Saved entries
· · · · ·
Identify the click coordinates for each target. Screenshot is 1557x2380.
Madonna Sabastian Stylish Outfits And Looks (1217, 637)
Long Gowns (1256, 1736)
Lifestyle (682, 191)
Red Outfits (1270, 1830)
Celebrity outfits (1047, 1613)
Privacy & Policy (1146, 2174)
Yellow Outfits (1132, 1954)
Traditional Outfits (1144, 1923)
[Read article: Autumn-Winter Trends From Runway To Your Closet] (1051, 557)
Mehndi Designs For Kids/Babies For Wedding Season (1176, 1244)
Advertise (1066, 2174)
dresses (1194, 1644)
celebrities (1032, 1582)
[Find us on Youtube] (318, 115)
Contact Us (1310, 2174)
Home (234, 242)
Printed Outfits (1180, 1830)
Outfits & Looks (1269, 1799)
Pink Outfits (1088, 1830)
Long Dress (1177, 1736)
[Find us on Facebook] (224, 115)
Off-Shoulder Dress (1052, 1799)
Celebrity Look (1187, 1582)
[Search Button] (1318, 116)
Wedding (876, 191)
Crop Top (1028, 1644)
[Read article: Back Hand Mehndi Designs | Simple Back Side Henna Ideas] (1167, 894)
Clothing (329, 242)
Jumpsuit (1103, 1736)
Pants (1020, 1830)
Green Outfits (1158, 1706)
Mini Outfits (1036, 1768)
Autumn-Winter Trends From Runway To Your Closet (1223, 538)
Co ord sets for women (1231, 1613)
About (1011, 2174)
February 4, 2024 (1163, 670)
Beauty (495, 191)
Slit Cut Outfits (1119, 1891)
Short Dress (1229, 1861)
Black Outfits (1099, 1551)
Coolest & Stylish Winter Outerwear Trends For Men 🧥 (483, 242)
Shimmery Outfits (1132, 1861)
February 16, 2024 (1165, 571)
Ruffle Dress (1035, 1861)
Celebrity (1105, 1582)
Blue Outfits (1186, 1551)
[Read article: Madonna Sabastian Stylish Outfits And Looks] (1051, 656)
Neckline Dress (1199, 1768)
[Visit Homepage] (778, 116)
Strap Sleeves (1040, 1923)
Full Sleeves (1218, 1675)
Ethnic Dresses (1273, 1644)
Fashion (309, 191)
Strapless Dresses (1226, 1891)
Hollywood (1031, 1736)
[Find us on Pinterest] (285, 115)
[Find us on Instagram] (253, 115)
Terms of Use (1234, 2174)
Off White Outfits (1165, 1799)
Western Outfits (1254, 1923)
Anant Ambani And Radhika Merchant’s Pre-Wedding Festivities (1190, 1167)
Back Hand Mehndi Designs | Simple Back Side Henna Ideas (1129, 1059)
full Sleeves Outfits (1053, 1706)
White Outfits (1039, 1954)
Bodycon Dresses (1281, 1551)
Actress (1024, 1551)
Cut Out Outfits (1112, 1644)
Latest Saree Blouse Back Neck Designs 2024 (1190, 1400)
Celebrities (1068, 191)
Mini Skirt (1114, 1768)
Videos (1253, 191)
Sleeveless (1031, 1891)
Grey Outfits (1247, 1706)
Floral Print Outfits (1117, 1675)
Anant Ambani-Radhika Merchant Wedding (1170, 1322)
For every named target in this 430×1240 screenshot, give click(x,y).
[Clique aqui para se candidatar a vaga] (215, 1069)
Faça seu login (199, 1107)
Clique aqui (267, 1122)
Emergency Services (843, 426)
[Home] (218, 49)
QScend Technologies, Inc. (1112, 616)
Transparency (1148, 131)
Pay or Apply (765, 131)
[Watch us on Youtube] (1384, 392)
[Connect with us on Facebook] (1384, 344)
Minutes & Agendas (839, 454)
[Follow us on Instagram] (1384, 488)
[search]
· · · · ·
EXERCISE DIRECTIONS: Each record should come back exactly as written.

SOLVED EXERCISE:
Identify the click coordinates for each target. Screenshot is 1557x2380.
Madonna Sabastian Stylish Outfits And Looks (1217, 637)
Long Gowns (1256, 1736)
Lifestyle (682, 191)
Red Outfits (1270, 1830)
Celebrity outfits (1047, 1613)
Privacy & Policy (1146, 2174)
Yellow Outfits (1132, 1954)
Traditional Outfits (1144, 1923)
[Read article: Autumn-Winter Trends From Runway To Your Closet] (1051, 557)
Mehndi Designs For Kids/Babies For Wedding Season (1176, 1244)
Advertise (1066, 2174)
dresses (1194, 1644)
celebrities (1032, 1582)
[Find us on Youtube] (318, 115)
Contact Us (1310, 2174)
Home (234, 242)
Printed Outfits (1180, 1830)
Outfits & Looks (1269, 1799)
Pink Outfits (1088, 1830)
Long Dress (1177, 1736)
[Find us on Facebook] (224, 115)
Off-Shoulder Dress (1052, 1799)
Celebrity Look (1187, 1582)
[Search Button] (1318, 116)
Wedding (876, 191)
Crop Top (1028, 1644)
[Read article: Back Hand Mehndi Designs | Simple Back Side Henna Ideas] (1167, 894)
Clothing (329, 242)
Jumpsuit (1103, 1736)
Pants (1020, 1830)
Green Outfits (1158, 1706)
Mini Outfits (1036, 1768)
Autumn-Winter Trends From Runway To Your Closet (1223, 538)
Co ord sets for women (1231, 1613)
About (1011, 2174)
February 4, 2024 (1163, 670)
Beauty (495, 191)
Slit Cut Outfits (1119, 1891)
Short Dress (1229, 1861)
Black Outfits (1099, 1551)
Coolest & Stylish Winter Outerwear Trends For Men 🧥 (483, 242)
Shimmery Outfits (1132, 1861)
February 16, 2024 (1165, 571)
Ruffle Dress (1035, 1861)
Celebrity (1105, 1582)
Blue Outfits (1186, 1551)
[Read article: Madonna Sabastian Stylish Outfits And Looks] (1051, 656)
Neckline Dress (1199, 1768)
[Visit Homepage] (778, 116)
Strap Sleeves (1040, 1923)
Full Sleeves (1218, 1675)
Ethnic Dresses (1273, 1644)
Fashion (309, 191)
Strapless Dresses (1226, 1891)
Hollywood (1031, 1736)
[Find us on Pinterest] (285, 115)
[Find us on Instagram] (253, 115)
Terms of Use (1234, 2174)
Off White Outfits (1165, 1799)
Western Outfits (1254, 1923)
Anant Ambani And Radhika Merchant’s Pre-Wedding Festivities (1190, 1167)
Back Hand Mehndi Designs | Simple Back Side Henna Ideas (1129, 1059)
full Sleeves Outfits (1053, 1706)
White Outfits (1039, 1954)
Bodycon Dresses (1281, 1551)
Actress (1024, 1551)
Cut Out Outfits (1112, 1644)
Latest Saree Blouse Back Neck Designs 2024 (1190, 1400)
Celebrities (1068, 191)
Mini Skirt (1114, 1768)
Videos (1253, 191)
Sleeveless (1031, 1891)
Grey Outfits (1247, 1706)
Floral Print Outfits (1117, 1675)
Anant Ambani-Radhika Merchant Wedding (1170, 1322)
For every named target in this 430×1240 screenshot, give click(x,y).
[Clique aqui para se candidatar a vaga] (215, 1069)
Faça seu login (199, 1107)
Clique aqui (267, 1122)
Emergency Services (843, 426)
[Home] (218, 49)
QScend Technologies, Inc. (1112, 616)
Transparency (1148, 131)
Pay or Apply (765, 131)
[Watch us on Youtube] (1384, 392)
[Connect with us on Facebook] (1384, 344)
Minutes & Agendas (839, 454)
[Follow us on Instagram] (1384, 488)
[search]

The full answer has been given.